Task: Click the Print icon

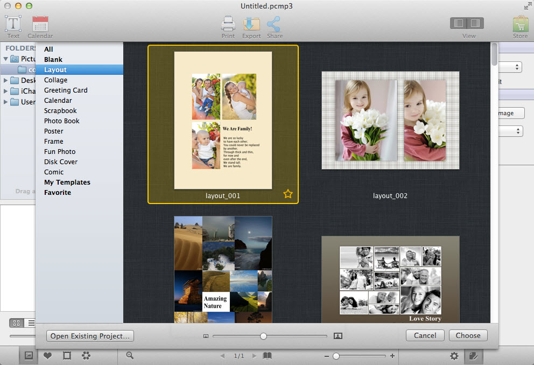Action: (x=228, y=24)
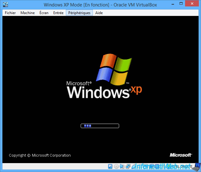This screenshot has height=172, width=201.
Task: Click the USB devices status icon
Action: pos(134,166)
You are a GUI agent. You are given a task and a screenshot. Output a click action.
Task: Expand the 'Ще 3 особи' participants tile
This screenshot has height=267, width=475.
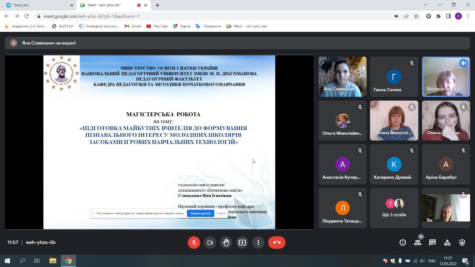[394, 208]
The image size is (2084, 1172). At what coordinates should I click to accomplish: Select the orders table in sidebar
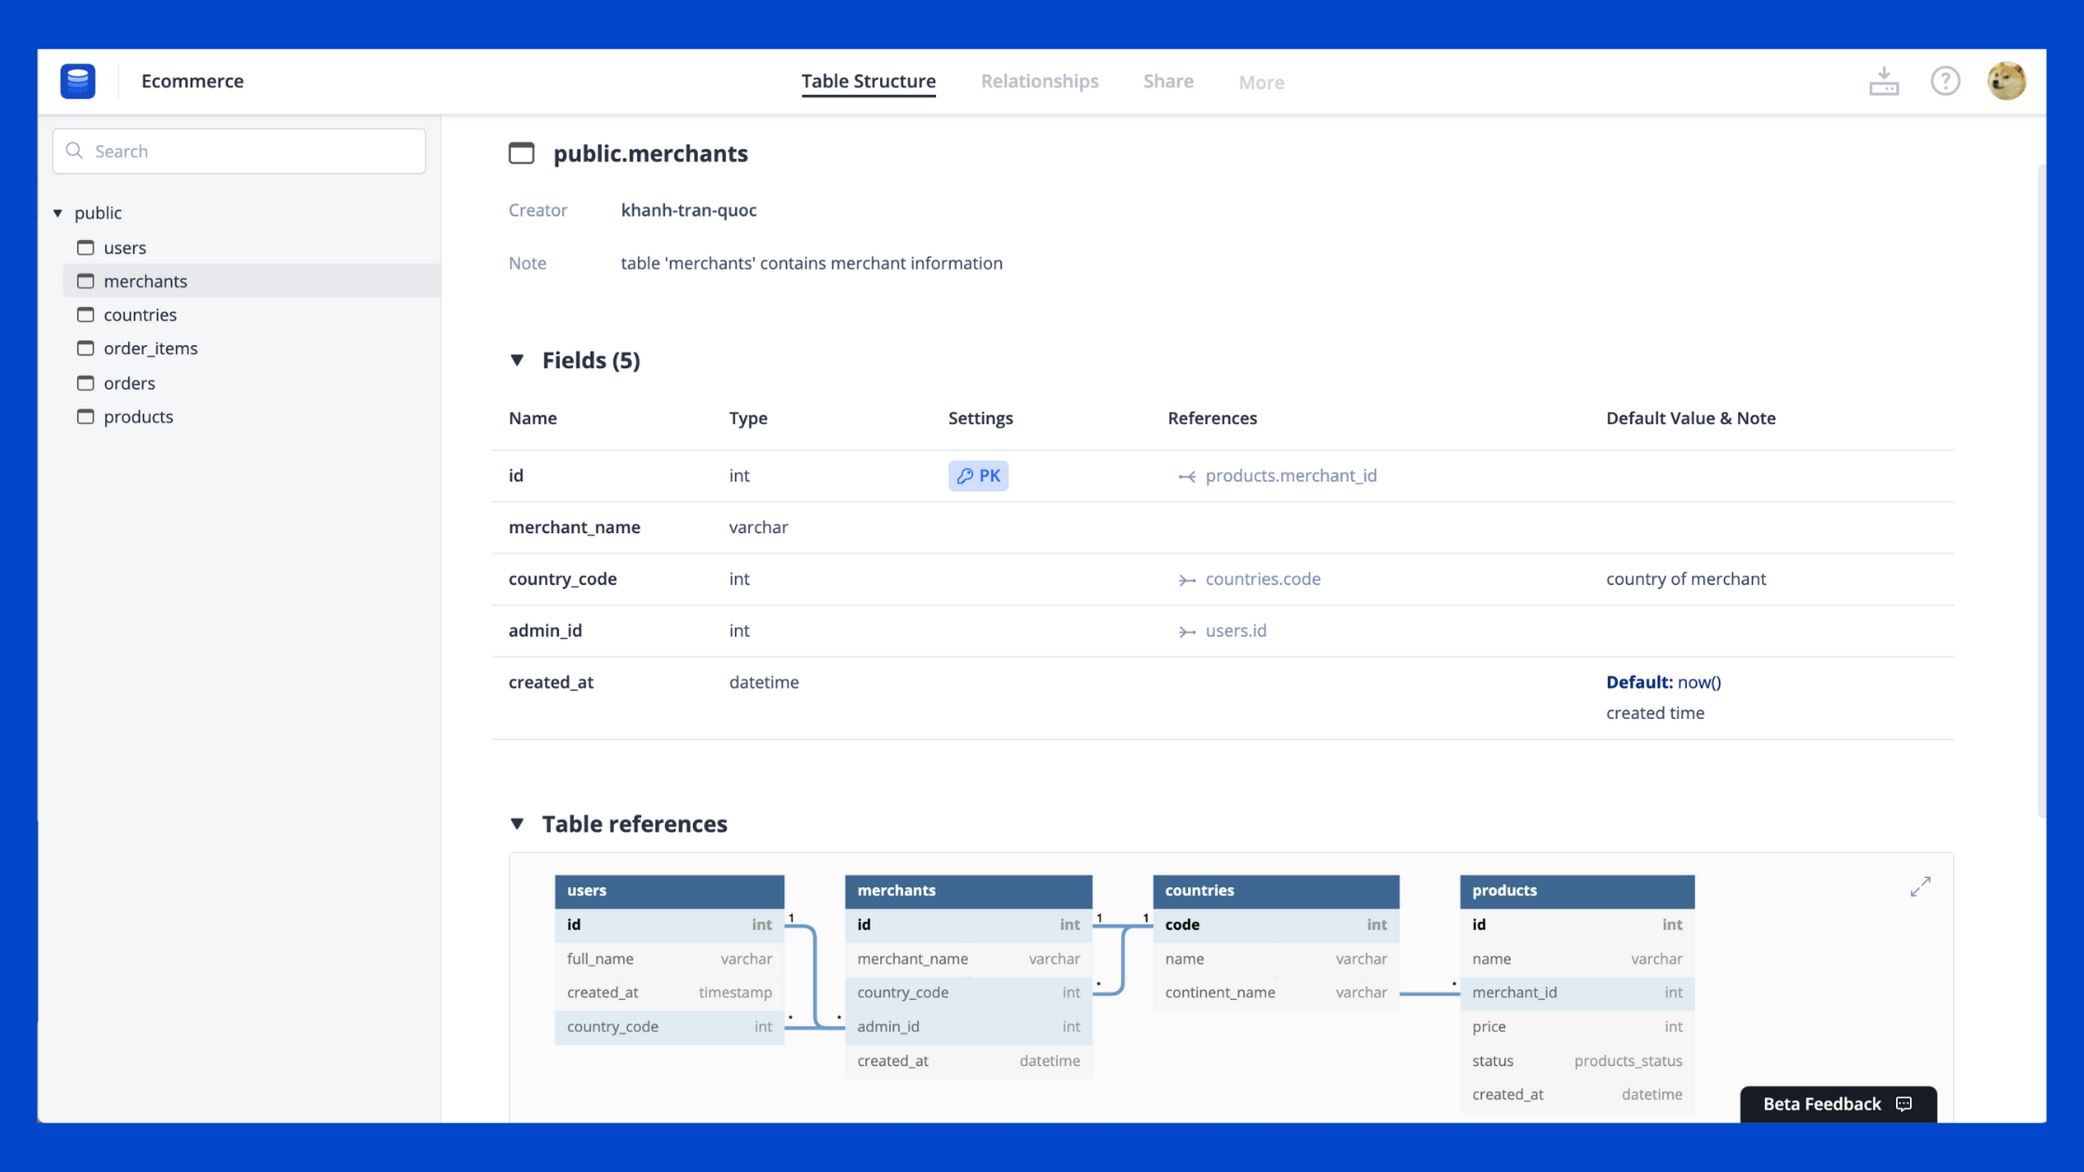128,382
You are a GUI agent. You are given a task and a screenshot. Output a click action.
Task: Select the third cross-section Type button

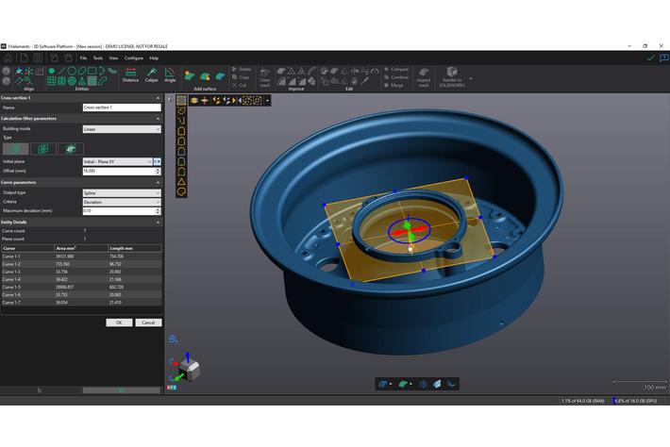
---+---
▶ _Directions_
In your copy of the listing above, reproduce each line exactly and omit all pictures.

▶ _Solution for this exercise_
Task: Click the Print icon

Action: (x=228, y=24)
This screenshot has height=172, width=201.
Task: Click the USB devices status icon
Action: pos(134,166)
You are a GUI agent. You are given a task and a screenshot. Output a click action.
Task: Expand the 'Ще 3 особи' participants tile
This screenshot has height=267, width=475.
[394, 208]
The image size is (2084, 1172). At what coordinates should I click to accomplish: Select the orders table in sidebar
128,382
You are a GUI agent. You are given a task and a screenshot. Output a click action.
Task: Select the third cross-section Type button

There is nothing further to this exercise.